Hampton, Ga. — Aric Almirola gave the new Mustang its first pole of the NASCAR season in Ford sweep of NASCAR Cup qualifying at Atlanta Motor Speedway.
Almirola turned a lap at 181.472 mph Friday to take the top qualifying spot and deny Stewart-Haas Racing teammate Clint Bowyer a slot on the front row. Bowyer was fastest in the lone practice session of the day but slipped to third, behind Roush Fenway Racing driver Ricky Stenhouse Jr.
“It’s cool to be the first guy to put the Ford Mustang on the pole,” Almirola said. “It’s like my first one in seven years, too.”
The pole is the second of Almirola’s career, but first since 2012 at Charlotte Motor Speedway in the Coca-Cola 600.
Ford was the heavy favorite to win last week’s Daytona 500 but was locked out of even a podium finish as Toyotas took all three of the spots. Denny Hamlin won the Daytona 500, and led two of his Joe Gibbs Racing teammates across the finish line for the sweep, and was the highest-qualifying Toyota driver at Atlanta in fourth.
Daniel Suarez, another SHR driver, qualified fifth in a strong day for that camp. Only Kevin Harvick, the defending race winner, struggled but his issue was a steering problem that hampered his team all afternoon. He qualified 18th.

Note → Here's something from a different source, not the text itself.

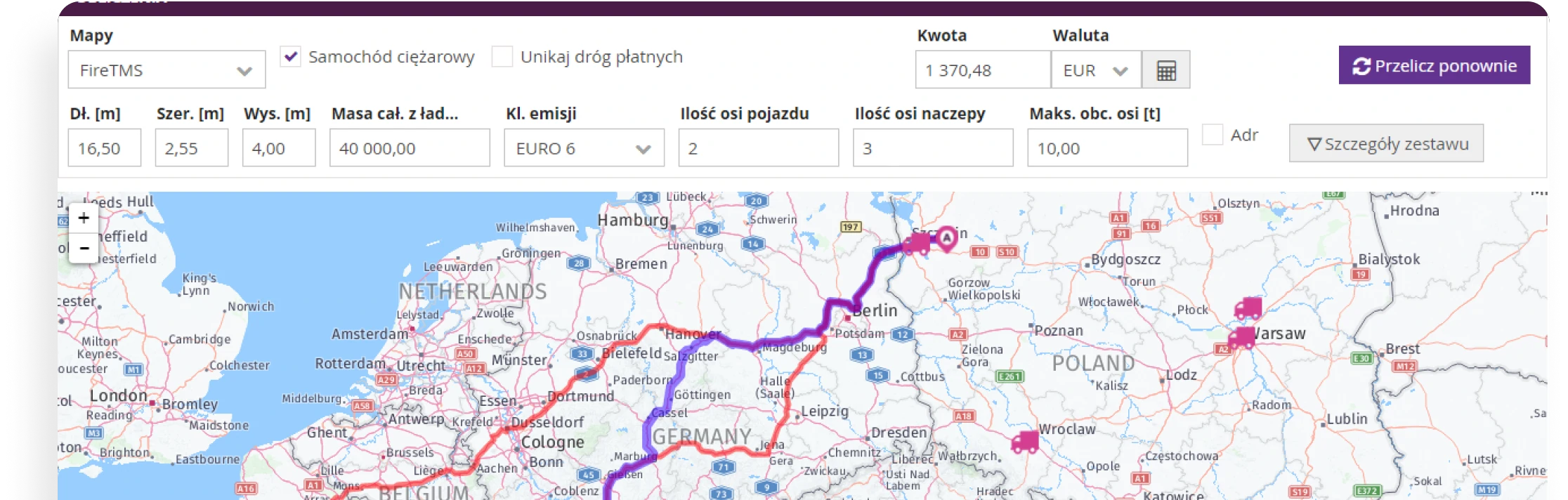Click the calculator icon next to currency
Screen dimensions: 1568x500
pos(1165,70)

“Everybody at SHR is building incredible race cars, it doesn’t matter what rules they throw at us,” Almirola said. “You give 400 really talented employees a challenge with a new race car, with a Ford Mustang, and a new rules package from NASCAR and they just go to work. They put their head down and go to work and figure out how to make everything work to make the cars go fast.”

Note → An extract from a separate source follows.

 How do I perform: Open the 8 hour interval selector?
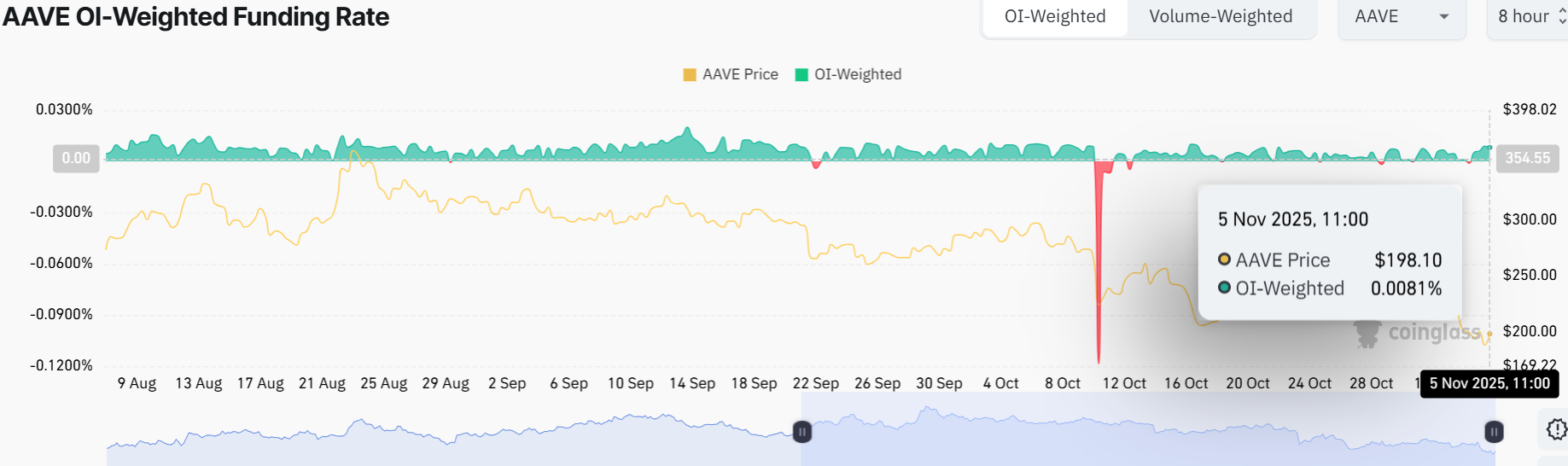[1530, 17]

Kevin Harvick, the defending race winner, was the only SHR driver not to advance to the final round of qualifying. He struggled with a steering problem all afternoon and qualified 18th, unsure of what to expect of a competition package that will be introduced in Sunday’s race. NASCAR has overhauled the rules package this season to slow the cars, bunch them together and create a more competitive on-track product, but because it is untested, Sunday is a mystery for most of the field.
“Today has been a complete waste of time for us. The car won’t steer. It won’t turn to the right. We can’t figure out what is wrong with the steering to make it go straight,” Harvick said. “We haven’t really made any laps that you can actually turn the car. We were kind of just hoping for the best there and it didn’t fix any of it.”
Kyle Larson was the highest Chevrolet driver at seventh.
It was a rough qualifying session for Team Penske, which advanced Brad Keselowski to the second round of qualifying but saw Joey Logano and Ryan Blaney eliminated in the first round.
Keselowski was fastest from Ford’s other flagship team with a 19th-place qualifying effort.
“We just weren’t fast enough,” Keselowski said. “I think it is definitely different but I don’t think this whole rules change was made for qualifying, I think it was made for the race. We will have to get to the race and see what it looks like there and let the smart people that know everything figure it out from there.”